La decisión del partido Alianza Verde de abrir la puerta a un eventual acuerdo con la campaña presidencial de Iván Cepeda desató una nueva crisis interna que deja al descubierto las tensiones entre sus principales militantes.
El detonante fue la aprobación, en la Dirección Nacional, de una propuesta que impulsa la construcción de un acuerdo programático con Cepeda. La iniciativa fue liderada por el representante Jaime Raúl Salamanca, cercano al gobernador de Boyacá, Carlos Amaya, y respaldada por la mayoría del partido.
Sin embargo, el sector afín a Claudia López reaccionó con dureza. La senadora Angélica Lozano calificó la decisión como un golpe al espíritu del partido y denunció que se está restringiendo la libertad política de sus militantes.
“El Verde, que fue cuna del centro, decidió destruirlo al impedir respaldos a otras candidaturas”, señaló Lozano, quien además advirtió que la medida equivale a imponer una “mordaza” interna que afecta a quienes no comparten la nueva línea.
Por su parte, Salamanca defendió la determinación y rechazó los señalamientos.
“Cuando las decisiones no son las que uno quiere, no se puede deslegitimar el proceso”, replicó.

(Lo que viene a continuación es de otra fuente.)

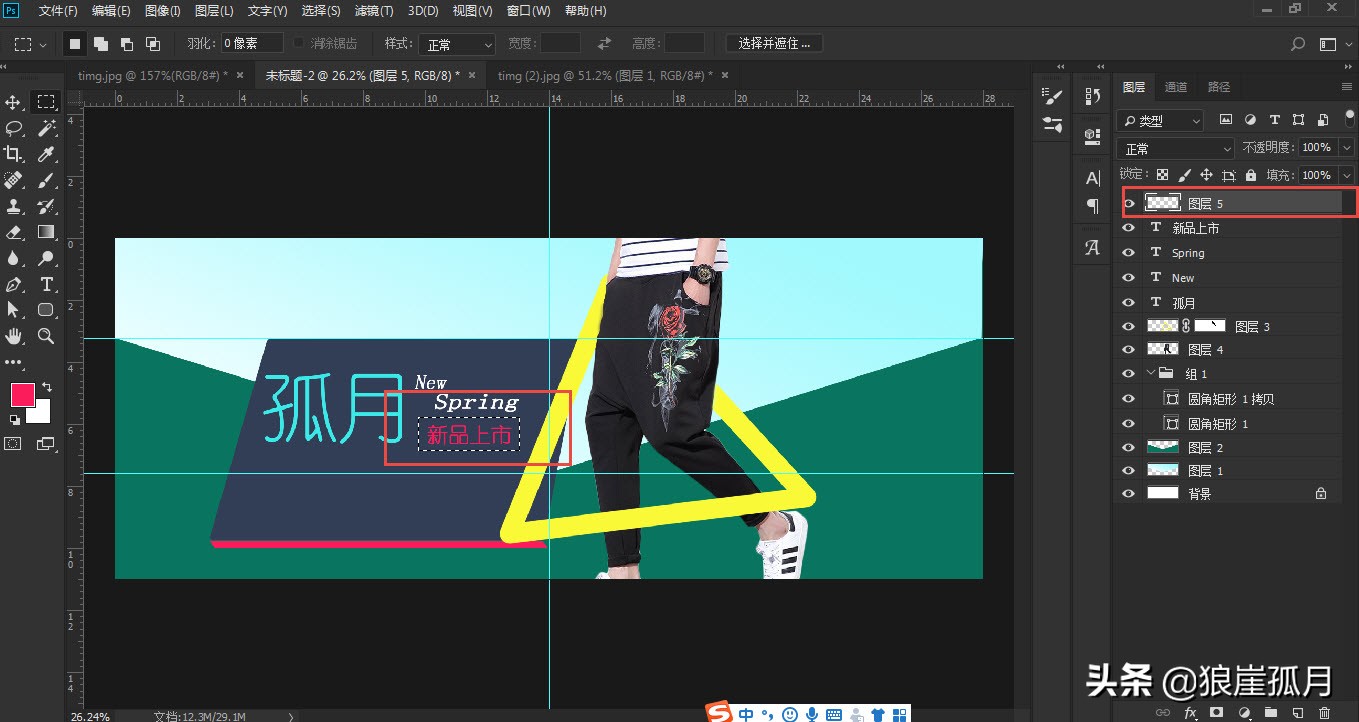Toggle visibility of the Spring text layer

tap(1128, 252)
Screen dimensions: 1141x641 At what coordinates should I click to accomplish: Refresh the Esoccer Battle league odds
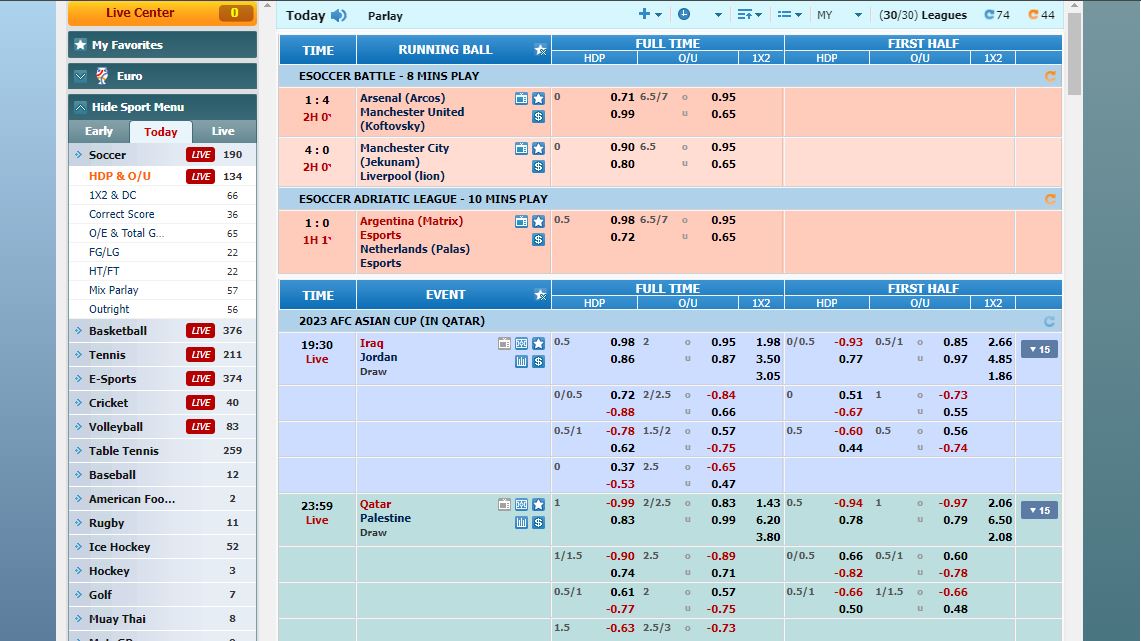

Renglón seguido, Lozano fue más allá y tildó la medida de “antidemocrática”, vinculándola incluso con el estilo del presidente Gustavo Petro, al sugerir que refleja una tendencia a concentrar decisiones.
La representante Katherine Miranda expresó su desacuerdo y anunció que respaldará candidaturas distintas, mientras que el congresista electo Mauricio Toro pidió moderación en el lenguaje y cuestionó que se acuse de corrupción a quienes apoyan a Cepeda.